### Task statement:
Copy all of the data below word for word, from the first line to the last.

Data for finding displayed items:
******************************
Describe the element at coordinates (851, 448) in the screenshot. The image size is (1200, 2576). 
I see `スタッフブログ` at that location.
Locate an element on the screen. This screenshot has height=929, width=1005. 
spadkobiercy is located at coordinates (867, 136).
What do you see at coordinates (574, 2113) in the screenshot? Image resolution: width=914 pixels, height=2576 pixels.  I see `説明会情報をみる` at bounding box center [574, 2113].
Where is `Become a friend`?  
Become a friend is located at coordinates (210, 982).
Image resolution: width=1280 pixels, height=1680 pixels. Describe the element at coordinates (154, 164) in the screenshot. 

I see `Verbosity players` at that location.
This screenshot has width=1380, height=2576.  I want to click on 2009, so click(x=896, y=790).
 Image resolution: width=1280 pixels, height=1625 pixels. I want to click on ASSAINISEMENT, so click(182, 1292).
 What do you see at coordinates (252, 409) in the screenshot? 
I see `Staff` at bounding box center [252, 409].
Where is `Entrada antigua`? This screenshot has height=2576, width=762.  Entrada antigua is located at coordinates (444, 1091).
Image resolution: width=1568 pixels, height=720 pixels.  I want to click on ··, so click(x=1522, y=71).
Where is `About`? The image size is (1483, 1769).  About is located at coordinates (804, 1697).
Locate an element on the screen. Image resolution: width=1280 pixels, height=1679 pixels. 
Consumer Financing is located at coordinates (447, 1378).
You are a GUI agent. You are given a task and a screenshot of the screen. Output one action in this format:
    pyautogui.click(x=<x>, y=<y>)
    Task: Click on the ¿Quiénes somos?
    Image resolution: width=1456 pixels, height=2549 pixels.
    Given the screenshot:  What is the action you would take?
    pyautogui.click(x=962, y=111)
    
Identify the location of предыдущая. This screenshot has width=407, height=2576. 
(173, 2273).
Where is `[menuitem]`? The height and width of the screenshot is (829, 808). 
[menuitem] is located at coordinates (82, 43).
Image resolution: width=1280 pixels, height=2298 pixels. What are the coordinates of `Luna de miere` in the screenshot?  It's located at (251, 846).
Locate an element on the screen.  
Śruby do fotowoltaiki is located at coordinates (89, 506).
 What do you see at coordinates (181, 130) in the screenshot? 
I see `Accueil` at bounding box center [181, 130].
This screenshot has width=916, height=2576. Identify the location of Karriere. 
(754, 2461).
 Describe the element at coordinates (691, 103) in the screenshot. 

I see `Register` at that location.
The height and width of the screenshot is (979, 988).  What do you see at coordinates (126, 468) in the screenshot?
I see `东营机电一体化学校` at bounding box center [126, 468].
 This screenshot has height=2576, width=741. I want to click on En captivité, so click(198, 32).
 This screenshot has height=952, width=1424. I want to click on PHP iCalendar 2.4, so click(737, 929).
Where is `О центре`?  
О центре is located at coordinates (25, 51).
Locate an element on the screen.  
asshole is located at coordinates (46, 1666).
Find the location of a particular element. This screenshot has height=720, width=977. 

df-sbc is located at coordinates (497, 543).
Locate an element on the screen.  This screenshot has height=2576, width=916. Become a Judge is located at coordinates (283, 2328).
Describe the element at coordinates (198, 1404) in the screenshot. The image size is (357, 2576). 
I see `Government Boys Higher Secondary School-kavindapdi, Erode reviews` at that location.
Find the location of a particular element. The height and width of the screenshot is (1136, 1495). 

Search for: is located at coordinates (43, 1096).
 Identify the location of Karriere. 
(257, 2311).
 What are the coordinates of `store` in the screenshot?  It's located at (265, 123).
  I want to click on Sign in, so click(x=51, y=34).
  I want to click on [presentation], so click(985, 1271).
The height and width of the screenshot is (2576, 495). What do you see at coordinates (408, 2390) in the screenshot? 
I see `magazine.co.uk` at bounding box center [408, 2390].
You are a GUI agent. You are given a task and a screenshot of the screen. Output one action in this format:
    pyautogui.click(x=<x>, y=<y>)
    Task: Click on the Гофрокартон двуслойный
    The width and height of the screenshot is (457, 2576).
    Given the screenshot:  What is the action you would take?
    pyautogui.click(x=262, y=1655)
******************************
### Response to the task:
Describe the element at coordinates (851, 448) in the screenshot. The image size is (1200, 2576). 
I see `スタッフブログ` at that location.
Locate an element on the screen. This screenshot has height=929, width=1005. 
spadkobiercy is located at coordinates (867, 136).
What do you see at coordinates (574, 2113) in the screenshot? Image resolution: width=914 pixels, height=2576 pixels.  I see `説明会情報をみる` at bounding box center [574, 2113].
Where is `Become a friend`?  
Become a friend is located at coordinates (210, 982).
Image resolution: width=1280 pixels, height=1680 pixels. Describe the element at coordinates (154, 164) in the screenshot. 

I see `Verbosity players` at that location.
This screenshot has width=1380, height=2576.  I want to click on 2009, so click(x=896, y=790).
 Image resolution: width=1280 pixels, height=1625 pixels. I want to click on ASSAINISEMENT, so click(182, 1292).
 What do you see at coordinates (252, 409) in the screenshot? 
I see `Staff` at bounding box center [252, 409].
Where is `Entrada antigua`? This screenshot has height=2576, width=762.  Entrada antigua is located at coordinates (444, 1091).
Image resolution: width=1568 pixels, height=720 pixels.  I want to click on ··, so click(x=1522, y=71).
Where is `About`? The image size is (1483, 1769).  About is located at coordinates (804, 1697).
Locate an element on the screen. Image resolution: width=1280 pixels, height=1679 pixels. 
Consumer Financing is located at coordinates (447, 1378).
You are a GUI agent. You are given a task and a screenshot of the screen. Output one action in this format:
    pyautogui.click(x=<x>, y=<y>)
    Task: Click on the ¿Quiénes somos?
    Image resolution: width=1456 pixels, height=2549 pixels.
    Given the screenshot:  What is the action you would take?
    pyautogui.click(x=962, y=111)
    
Identify the location of предыдущая. This screenshot has width=407, height=2576. 
(173, 2273).
Where is `[menuitem]`? The height and width of the screenshot is (829, 808). 
[menuitem] is located at coordinates (82, 43).
Image resolution: width=1280 pixels, height=2298 pixels. What are the coordinates of `Luna de miere` in the screenshot?  It's located at (251, 846).
Locate an element on the screen.  
Śruby do fotowoltaiki is located at coordinates (89, 506).
 What do you see at coordinates (181, 130) in the screenshot? 
I see `Accueil` at bounding box center [181, 130].
This screenshot has width=916, height=2576. Identify the location of Karriere. 
(754, 2461).
 Describe the element at coordinates (691, 103) in the screenshot. 

I see `Register` at that location.
The height and width of the screenshot is (979, 988).  What do you see at coordinates (126, 468) in the screenshot?
I see `东营机电一体化学校` at bounding box center [126, 468].
 This screenshot has height=2576, width=741. I want to click on En captivité, so click(198, 32).
 This screenshot has height=952, width=1424. I want to click on PHP iCalendar 2.4, so click(737, 929).
Where is `О центре`?  
О центре is located at coordinates (25, 51).
Locate an element on the screen.  
asshole is located at coordinates (46, 1666).
Find the location of a particular element. This screenshot has height=720, width=977. 

df-sbc is located at coordinates (497, 543).
Locate an element on the screen.  This screenshot has height=2576, width=916. Become a Judge is located at coordinates (283, 2328).
Describe the element at coordinates (198, 1404) in the screenshot. The image size is (357, 2576). 
I see `Government Boys Higher Secondary School-kavindapdi, Erode reviews` at that location.
Find the location of a particular element. The height and width of the screenshot is (1136, 1495). 

Search for: is located at coordinates (43, 1096).
 Identify the location of Karriere. 
(257, 2311).
 What are the coordinates of `store` in the screenshot?  It's located at (265, 123).
  I want to click on Sign in, so click(x=51, y=34).
  I want to click on [presentation], so click(985, 1271).
The height and width of the screenshot is (2576, 495). What do you see at coordinates (408, 2390) in the screenshot? 
I see `magazine.co.uk` at bounding box center [408, 2390].
You are a GUI agent. You are given a task and a screenshot of the screen. Output one action in this format:
    pyautogui.click(x=<x>, y=<y>)
    Task: Click on the Гофрокартон двуслойный
    The width and height of the screenshot is (457, 2576).
    Given the screenshot:  What is the action you would take?
    pyautogui.click(x=262, y=1655)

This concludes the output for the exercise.